No writer, certainly no fiction writer, has examined in recent times the profound social malaise of the middle classes as presciently as Ballard, whose penultimate novel, Millennium People, a brilliant political satire, is filled with stunning psychological insights, twisted humor, and unrelenting suspense.
When a bomb goes off at Heathrow Airport it looks like another random act of violence to psychologist David Markham. But then he discovers that his ex-wife Laura is among the victims. Following a police lead that suggests the explosion was not the work of a foreign terrorist, but instead a shadowy and ruthless group based in the comfortable Thameside estate of Chelsea Marina, Markham begins to infiltrate London's fringe protest movement.

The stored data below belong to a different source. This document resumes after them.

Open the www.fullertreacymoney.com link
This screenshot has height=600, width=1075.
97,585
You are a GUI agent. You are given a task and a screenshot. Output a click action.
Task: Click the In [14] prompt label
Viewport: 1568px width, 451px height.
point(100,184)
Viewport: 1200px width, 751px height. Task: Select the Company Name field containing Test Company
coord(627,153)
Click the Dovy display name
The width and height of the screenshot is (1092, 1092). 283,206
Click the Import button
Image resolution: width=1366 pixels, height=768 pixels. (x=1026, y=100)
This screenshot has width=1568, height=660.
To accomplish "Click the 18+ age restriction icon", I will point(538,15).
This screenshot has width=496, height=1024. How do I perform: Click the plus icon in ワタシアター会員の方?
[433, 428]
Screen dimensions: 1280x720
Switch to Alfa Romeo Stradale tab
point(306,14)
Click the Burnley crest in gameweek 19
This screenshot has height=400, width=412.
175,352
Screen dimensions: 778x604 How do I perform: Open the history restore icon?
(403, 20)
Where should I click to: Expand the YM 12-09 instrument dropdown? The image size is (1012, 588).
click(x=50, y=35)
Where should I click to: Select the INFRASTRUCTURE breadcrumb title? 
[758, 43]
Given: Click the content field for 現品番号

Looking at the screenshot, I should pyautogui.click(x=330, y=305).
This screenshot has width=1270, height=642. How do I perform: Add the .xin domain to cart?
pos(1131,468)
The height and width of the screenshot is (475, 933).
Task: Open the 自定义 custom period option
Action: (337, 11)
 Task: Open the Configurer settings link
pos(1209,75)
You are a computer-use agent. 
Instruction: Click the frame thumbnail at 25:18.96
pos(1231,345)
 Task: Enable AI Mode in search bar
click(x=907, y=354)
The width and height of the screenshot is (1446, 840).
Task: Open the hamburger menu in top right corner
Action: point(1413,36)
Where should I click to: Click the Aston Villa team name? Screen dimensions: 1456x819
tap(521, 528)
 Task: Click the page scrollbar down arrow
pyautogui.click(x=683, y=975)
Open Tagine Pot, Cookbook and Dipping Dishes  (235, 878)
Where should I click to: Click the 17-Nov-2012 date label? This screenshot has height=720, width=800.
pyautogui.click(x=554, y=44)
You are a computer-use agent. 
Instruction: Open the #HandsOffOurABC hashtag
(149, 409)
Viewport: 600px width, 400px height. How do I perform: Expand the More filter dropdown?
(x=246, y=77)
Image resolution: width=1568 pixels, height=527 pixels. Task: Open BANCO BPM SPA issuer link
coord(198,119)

Led by Richard Gould, a charismatic pediatrician turned cult leader, the clandestine group aims to rouse London's squeezed middle classes to anger and violence, to free them from both the self-imposed burdens of civic responsibility and the trappings of a consumer society: private schools, foreign nannies, health insurance, and overpriced housing. But when Markham becomes enamored with an exotic film studies professor who moonlights as a terrorist cell leader, he too gets caught up in the idealistic campaign spiraling rapidly out of control. At last succumbing to the irresistible charms of Gould, the group's leader, Markham abandons his original investigation to give his unyielding support to the uprising, becoming an active participant in the process.
As widespread rioting erupts and England's capital city becomes a crucible of existential rage, a frenzied English populous begins destroying the very symbols that define their middle-class status, setting fire to Volvos, destroying travel agencies, and smoke-bombing department stores. In an unnerving and prophetic ending that is so jarring it will resonate well beyond the confines of fiction, Millennium People becomes more than a novel; it becomes a shockingly plausible, deeply unsettling vision of society in collapse, one that, in the words of John Gray in the New Statesman, "dissects the perverse psychology that links terrorists with their innocent victims."